Start of Block

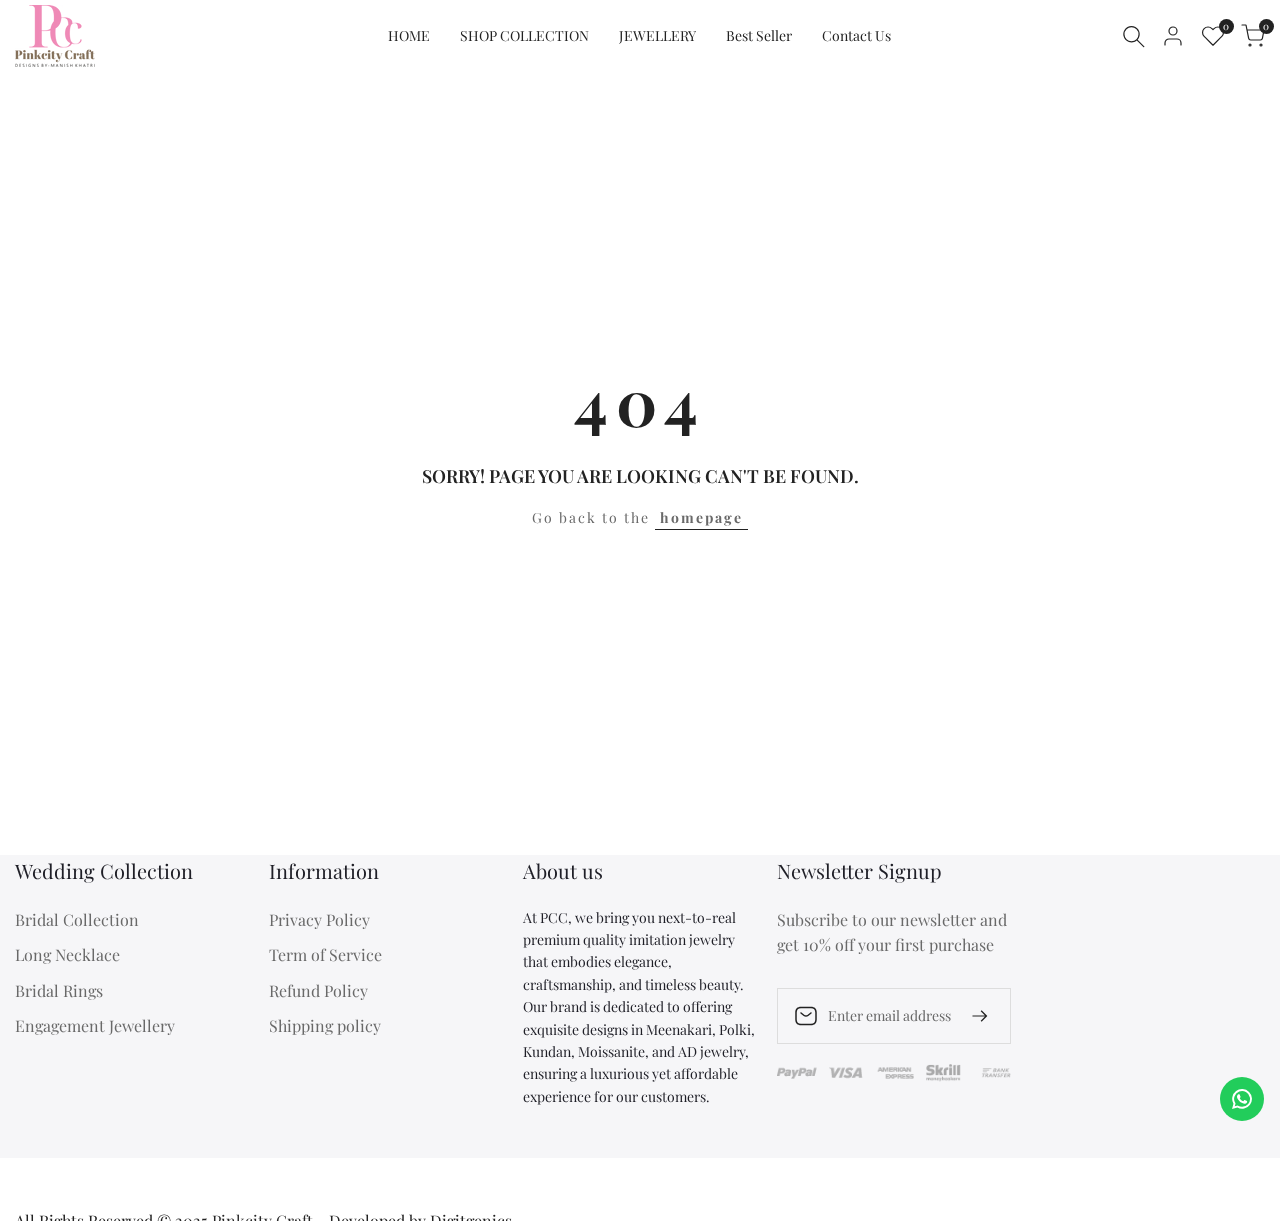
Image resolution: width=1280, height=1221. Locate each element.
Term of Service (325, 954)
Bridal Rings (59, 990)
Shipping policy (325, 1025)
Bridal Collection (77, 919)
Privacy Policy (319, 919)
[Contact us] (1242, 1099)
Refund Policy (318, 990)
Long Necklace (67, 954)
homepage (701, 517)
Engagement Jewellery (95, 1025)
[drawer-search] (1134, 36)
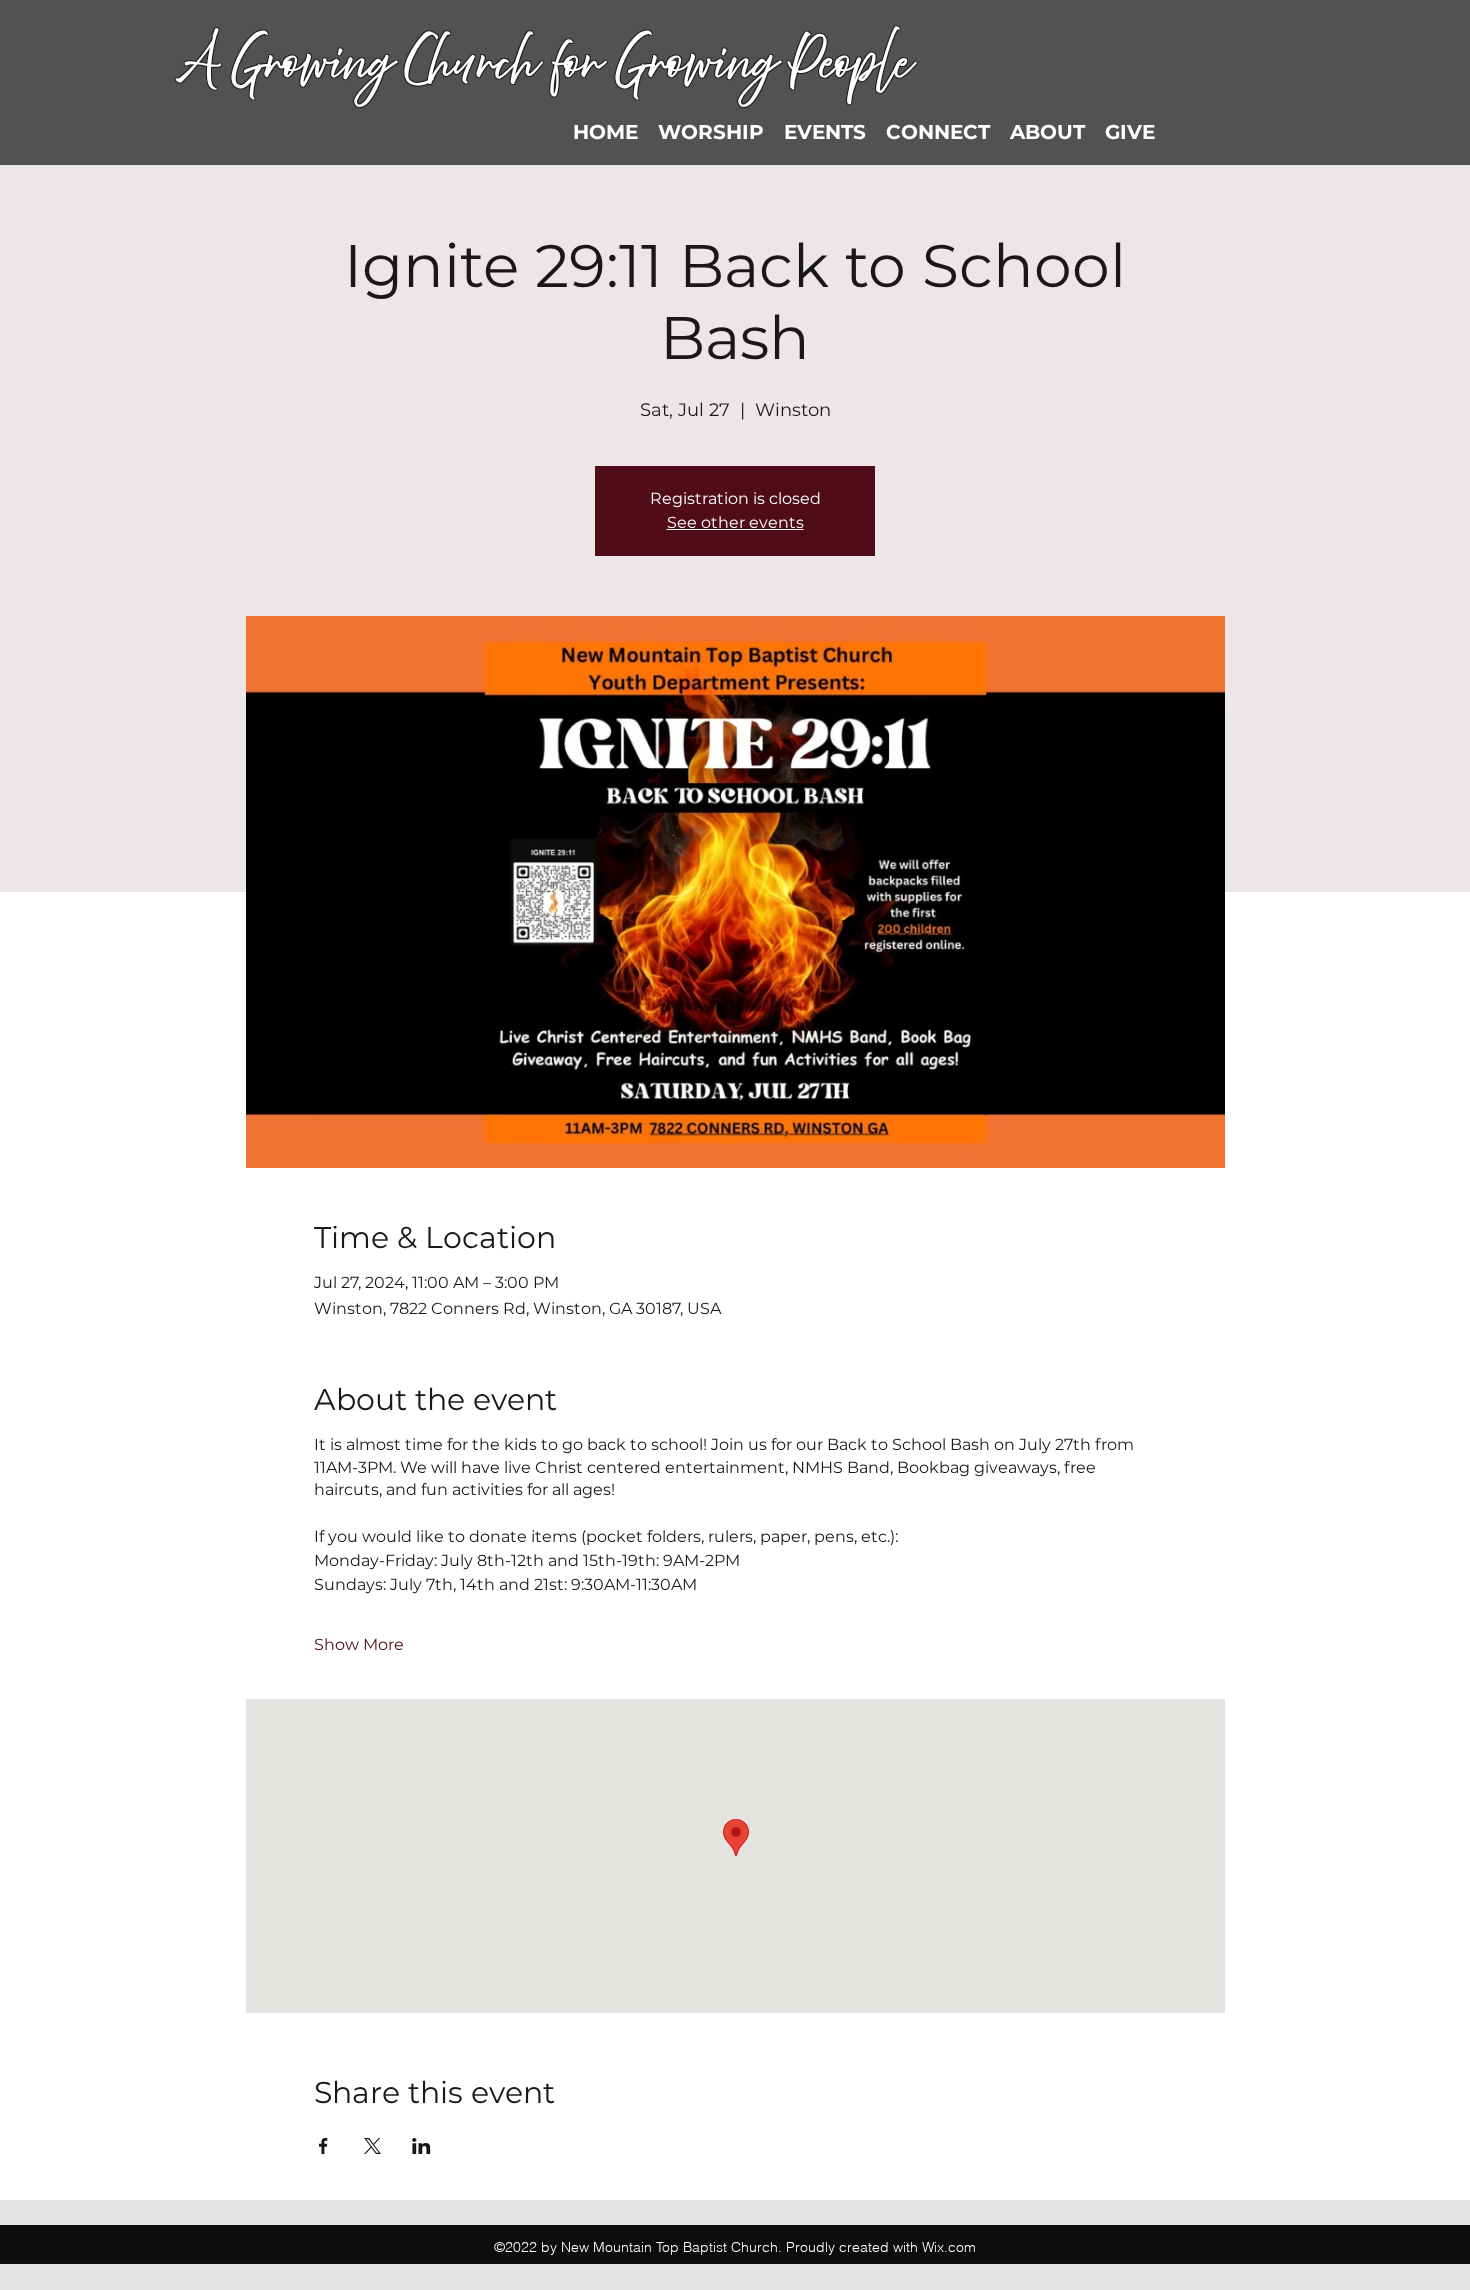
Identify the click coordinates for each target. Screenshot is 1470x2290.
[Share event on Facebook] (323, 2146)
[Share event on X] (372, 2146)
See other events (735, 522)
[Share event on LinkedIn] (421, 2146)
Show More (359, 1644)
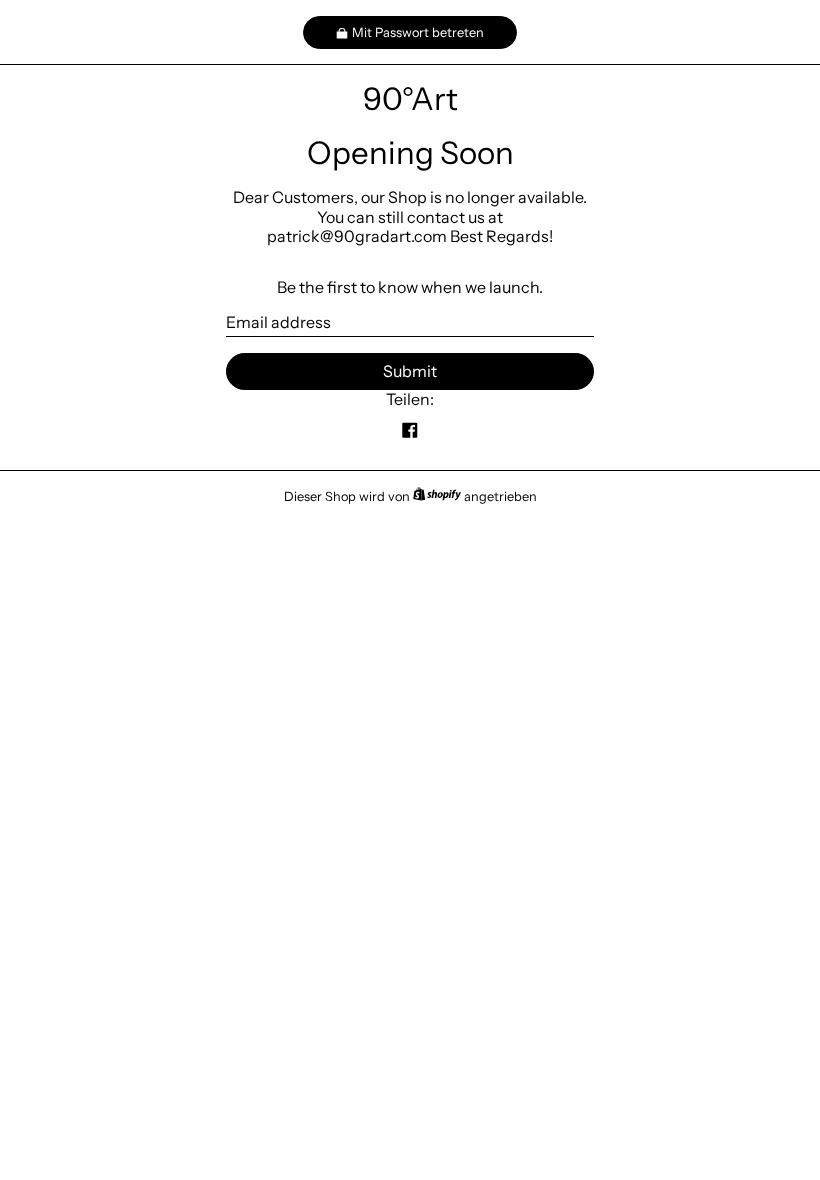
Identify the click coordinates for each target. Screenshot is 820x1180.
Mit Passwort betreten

End of Block

Everything above from the line with "Shipping policy (325, 1025)" through the line with "See other events (735, 522)" should be retyped exactly, and nothing else; omit pictures.

Task solution:
Shipping policy (325, 1025)
Bridal Collection (77, 919)
Privacy Policy (319, 919)
[Contact us] (1242, 1099)
Refund Policy (318, 990)
Long Necklace (67, 954)
homepage (701, 517)
Engagement Jewellery (95, 1025)
[drawer-search] (1134, 36)
Identify the click coordinates for each target. Screenshot is 1470x2290.
[Share event on Facebook] (323, 2146)
[Share event on X] (372, 2146)
See other events (735, 522)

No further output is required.